I don’t know if it’s 3rd trimester fatigue setting in, this cold I’ve had since Thursday, or just feeling like I don’t have much to say, but I’ve been struggling to write this week. I’ve tried. I have several drafts started, but they’re all dead ends.
One of them was about how I gave notice at work on Friday. How I’ve had one foot out the door since September, when Hubby got the job offer. How, even if our guess about when he might get news about the work permit is wrong, I’m not changing my mind this time. I’m done. And how it only occurred to me that day that I’ll be 32 weeks pregnant by my last day of work. And who knows how far along I’ll be by the time we actually move. How scary it is to be moving to a new country that far along in my pregnancy.
We haven’t taken any birthing or parenting classes. We may or may not be able to do so once we get settled in Montreal. And honestly? That’s not my biggest concern about the move right now. Thumper is coming, whether or not Hubby and I learn the anatomy and physiology of her arrival (which I already have a pretty good grasp on) or the proper way to breathe through contractions. I’m more concerned about where she will make her first appearance into the world. (Hopefully not in the car on the way to our new home!)
I have another post started, dating all the way back to the first of the month, about how 2014 should be a year of joy. We have so many good things on the horizon. But, somehow, I’m not able to articulate it the way I want to. For some reason, I have a hard time writing about things going well. I’m great at vomiting out paragraph after paragraph about how much infertility sucks, and how early pregnancy after infertility is hard, and how moving to another country (pregnant or not) is super stressful. But when it comes to counting my blessings, I’m kind of terrible at it. Not that I’m ungrateful. Because I’m not. I am acutely aware of how lucky we are to be experiencing so many good things, one on top of another. And maybe it’s because of that that I can’t write about it. I know, too, that many out there are still struggling. With infertility. With loss. With complicated, high-risk pregnancies.

GIVEN RECORDS
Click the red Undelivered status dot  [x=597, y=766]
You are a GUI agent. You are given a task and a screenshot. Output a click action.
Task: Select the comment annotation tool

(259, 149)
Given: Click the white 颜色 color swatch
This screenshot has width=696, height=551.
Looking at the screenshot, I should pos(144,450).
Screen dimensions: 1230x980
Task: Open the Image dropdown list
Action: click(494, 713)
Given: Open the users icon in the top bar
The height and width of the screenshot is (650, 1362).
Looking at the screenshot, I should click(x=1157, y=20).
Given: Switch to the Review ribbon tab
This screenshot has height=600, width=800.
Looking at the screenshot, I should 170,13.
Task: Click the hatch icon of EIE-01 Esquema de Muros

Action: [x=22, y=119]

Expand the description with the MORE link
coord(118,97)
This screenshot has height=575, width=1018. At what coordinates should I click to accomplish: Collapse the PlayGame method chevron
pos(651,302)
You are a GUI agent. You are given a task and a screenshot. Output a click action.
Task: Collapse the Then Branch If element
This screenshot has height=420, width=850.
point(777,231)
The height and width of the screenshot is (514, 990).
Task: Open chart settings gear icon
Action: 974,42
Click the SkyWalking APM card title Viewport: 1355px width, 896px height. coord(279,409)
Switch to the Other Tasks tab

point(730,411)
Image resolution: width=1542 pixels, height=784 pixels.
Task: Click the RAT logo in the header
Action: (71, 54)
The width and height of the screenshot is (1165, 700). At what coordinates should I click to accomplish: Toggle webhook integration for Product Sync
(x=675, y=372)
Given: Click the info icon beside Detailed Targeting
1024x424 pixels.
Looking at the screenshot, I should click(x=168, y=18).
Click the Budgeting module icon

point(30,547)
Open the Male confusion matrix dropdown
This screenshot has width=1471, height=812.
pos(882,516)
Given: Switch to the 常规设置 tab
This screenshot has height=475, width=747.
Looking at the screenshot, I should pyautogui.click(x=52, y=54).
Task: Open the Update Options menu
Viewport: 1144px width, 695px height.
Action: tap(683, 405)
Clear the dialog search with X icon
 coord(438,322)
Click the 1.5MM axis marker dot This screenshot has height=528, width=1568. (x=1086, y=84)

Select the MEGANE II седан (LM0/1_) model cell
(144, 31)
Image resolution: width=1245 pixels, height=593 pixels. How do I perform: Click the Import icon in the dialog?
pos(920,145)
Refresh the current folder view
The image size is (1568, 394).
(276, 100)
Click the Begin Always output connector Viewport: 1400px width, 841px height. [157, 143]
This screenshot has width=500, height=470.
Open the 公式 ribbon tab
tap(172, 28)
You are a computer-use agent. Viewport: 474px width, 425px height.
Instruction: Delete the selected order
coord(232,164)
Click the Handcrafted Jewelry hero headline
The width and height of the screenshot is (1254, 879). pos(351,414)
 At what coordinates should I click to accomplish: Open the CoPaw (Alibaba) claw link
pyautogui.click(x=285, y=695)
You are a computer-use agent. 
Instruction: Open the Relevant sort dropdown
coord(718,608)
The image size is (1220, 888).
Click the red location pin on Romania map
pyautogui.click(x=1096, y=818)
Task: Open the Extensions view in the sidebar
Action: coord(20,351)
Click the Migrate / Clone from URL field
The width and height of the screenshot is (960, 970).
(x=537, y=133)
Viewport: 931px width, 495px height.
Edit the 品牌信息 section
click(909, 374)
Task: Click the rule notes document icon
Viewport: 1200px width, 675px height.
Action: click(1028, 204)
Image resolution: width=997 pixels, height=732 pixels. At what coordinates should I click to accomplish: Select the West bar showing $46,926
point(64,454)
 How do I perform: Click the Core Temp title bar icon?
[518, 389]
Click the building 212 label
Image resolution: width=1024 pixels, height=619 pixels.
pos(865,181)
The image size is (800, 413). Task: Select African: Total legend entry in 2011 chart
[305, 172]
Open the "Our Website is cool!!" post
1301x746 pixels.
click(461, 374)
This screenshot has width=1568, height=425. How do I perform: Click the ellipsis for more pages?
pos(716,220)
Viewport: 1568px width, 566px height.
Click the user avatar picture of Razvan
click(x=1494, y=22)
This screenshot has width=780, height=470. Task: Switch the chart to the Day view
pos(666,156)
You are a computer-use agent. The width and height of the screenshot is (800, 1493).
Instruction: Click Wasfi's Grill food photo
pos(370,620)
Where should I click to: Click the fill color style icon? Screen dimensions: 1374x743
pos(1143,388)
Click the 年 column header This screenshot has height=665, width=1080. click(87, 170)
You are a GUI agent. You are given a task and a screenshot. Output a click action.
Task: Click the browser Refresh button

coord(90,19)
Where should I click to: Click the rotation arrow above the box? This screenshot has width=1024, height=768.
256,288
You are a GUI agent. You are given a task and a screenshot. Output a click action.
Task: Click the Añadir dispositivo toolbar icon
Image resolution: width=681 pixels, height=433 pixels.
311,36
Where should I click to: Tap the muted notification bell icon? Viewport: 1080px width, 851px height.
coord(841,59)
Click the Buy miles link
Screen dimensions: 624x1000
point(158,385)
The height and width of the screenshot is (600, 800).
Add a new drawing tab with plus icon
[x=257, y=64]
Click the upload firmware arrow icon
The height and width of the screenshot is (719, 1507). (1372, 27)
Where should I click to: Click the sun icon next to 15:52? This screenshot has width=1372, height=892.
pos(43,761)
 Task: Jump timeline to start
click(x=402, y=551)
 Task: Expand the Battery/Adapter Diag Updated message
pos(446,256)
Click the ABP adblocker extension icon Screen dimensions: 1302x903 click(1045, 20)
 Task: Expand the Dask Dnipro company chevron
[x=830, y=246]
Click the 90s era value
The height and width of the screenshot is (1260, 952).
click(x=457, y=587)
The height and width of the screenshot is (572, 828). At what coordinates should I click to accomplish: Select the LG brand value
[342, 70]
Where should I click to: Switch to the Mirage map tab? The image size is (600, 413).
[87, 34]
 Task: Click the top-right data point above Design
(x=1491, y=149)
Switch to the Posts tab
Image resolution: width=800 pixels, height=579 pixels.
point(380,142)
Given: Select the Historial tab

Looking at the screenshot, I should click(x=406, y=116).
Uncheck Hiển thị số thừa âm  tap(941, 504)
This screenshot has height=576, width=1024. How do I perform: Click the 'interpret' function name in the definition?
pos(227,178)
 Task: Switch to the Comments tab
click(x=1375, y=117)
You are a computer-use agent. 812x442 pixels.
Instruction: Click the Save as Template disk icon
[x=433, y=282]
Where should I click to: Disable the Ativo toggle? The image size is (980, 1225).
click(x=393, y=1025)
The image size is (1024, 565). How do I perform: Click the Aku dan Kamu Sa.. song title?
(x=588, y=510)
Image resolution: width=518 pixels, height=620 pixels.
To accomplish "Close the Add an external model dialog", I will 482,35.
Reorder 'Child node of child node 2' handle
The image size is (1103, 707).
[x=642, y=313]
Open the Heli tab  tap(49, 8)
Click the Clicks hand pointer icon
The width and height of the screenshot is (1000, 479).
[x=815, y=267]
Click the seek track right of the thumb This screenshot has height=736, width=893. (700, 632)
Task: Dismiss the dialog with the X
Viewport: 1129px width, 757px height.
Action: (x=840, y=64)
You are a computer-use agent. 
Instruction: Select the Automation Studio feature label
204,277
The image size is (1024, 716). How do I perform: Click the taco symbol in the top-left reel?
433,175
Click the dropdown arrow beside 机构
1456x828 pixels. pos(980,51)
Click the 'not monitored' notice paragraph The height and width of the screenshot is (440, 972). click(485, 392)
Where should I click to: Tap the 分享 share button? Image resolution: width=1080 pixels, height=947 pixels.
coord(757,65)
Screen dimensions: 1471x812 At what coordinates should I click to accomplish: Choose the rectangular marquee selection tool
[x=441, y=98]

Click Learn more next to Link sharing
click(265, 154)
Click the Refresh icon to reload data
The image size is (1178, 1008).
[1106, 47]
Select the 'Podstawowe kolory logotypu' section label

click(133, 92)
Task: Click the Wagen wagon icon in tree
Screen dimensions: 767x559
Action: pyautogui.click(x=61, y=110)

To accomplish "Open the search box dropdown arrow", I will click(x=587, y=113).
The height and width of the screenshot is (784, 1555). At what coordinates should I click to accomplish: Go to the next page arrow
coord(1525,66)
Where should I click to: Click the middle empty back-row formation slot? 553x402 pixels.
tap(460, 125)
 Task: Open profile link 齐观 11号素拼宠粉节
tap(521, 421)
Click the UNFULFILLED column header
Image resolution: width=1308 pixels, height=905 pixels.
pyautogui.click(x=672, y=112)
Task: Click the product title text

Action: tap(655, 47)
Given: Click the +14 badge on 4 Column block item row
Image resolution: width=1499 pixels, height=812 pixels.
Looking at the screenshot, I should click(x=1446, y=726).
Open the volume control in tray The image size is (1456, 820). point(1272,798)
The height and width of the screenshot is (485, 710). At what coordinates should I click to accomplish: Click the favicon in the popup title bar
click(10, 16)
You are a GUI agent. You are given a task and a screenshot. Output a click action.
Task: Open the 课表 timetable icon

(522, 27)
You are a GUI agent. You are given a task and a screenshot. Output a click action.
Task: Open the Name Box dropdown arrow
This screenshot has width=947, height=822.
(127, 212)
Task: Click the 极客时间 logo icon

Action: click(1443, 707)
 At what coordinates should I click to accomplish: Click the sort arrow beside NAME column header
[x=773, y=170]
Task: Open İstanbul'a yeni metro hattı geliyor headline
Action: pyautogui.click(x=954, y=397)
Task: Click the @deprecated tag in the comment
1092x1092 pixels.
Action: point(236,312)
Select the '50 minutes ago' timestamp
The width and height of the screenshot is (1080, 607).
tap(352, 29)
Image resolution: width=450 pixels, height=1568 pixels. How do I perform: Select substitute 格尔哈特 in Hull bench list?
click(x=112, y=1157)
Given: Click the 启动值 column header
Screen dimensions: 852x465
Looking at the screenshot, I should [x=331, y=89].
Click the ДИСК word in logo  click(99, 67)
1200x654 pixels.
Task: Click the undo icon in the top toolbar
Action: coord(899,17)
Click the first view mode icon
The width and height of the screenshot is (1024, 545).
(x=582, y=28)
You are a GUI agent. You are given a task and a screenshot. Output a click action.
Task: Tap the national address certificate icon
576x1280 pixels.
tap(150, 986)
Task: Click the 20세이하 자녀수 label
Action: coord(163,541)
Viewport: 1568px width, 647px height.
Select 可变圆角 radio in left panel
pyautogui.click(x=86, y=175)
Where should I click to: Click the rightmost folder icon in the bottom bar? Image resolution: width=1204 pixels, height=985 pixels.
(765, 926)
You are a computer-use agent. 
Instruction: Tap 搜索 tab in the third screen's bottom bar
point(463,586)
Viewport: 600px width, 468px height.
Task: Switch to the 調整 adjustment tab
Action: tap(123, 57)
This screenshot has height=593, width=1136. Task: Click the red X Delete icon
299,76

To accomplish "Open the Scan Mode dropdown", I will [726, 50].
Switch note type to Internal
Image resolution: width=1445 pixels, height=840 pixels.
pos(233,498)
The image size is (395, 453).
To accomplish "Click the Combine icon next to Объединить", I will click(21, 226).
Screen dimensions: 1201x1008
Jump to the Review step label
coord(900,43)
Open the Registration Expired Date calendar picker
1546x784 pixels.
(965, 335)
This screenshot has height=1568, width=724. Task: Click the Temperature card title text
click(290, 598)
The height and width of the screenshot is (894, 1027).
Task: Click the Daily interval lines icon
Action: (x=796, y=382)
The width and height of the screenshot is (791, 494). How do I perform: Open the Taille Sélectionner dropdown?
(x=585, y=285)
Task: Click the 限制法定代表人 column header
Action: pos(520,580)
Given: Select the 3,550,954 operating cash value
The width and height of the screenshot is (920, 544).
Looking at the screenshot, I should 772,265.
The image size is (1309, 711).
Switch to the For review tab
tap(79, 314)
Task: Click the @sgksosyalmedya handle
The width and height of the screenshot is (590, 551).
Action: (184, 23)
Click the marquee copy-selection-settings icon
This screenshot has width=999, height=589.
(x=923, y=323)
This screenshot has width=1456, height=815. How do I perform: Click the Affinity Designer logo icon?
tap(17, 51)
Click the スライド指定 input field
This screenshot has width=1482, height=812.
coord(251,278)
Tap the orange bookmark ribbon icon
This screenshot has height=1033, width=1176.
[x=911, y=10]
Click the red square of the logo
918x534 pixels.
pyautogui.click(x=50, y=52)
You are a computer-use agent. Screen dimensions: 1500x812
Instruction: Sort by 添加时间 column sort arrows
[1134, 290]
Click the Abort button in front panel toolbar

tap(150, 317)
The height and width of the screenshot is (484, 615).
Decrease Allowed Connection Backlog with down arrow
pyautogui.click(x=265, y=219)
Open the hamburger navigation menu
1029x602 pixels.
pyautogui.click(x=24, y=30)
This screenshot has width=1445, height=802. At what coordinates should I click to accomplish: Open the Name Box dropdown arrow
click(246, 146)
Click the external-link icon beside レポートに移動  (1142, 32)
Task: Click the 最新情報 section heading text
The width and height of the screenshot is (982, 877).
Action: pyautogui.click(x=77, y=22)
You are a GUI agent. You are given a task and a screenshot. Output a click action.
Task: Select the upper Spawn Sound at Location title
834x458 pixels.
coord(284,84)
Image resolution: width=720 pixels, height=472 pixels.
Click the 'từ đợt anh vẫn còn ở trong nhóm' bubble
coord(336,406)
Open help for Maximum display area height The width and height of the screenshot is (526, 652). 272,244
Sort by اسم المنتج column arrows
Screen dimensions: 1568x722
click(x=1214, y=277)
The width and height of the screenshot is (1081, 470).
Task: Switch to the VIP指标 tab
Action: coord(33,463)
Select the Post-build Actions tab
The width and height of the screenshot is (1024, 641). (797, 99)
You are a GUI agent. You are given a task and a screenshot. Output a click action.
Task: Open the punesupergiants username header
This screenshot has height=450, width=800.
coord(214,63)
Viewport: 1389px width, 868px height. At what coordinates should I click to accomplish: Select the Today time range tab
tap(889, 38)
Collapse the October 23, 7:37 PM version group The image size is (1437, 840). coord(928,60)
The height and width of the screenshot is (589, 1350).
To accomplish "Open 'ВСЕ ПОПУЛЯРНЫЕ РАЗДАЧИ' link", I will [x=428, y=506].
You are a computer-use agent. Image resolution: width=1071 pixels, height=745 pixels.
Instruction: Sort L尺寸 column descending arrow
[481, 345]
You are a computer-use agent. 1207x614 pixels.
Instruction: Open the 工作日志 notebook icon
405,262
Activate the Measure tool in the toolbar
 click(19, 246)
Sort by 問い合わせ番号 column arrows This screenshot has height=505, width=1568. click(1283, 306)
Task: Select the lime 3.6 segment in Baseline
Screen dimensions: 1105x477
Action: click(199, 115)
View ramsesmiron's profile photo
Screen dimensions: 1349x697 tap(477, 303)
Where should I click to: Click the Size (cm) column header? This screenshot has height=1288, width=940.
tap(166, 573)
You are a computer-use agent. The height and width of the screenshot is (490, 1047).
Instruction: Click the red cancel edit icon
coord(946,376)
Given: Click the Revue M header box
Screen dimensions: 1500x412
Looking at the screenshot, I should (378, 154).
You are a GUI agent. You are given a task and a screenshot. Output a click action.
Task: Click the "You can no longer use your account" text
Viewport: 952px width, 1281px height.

ASSIGNMENT
In the text about pregnancy and an upcoming move, how many weeks pregnant will the writer be by the last day of work?

ANSWER TO THIS EXERCISE
32 weeks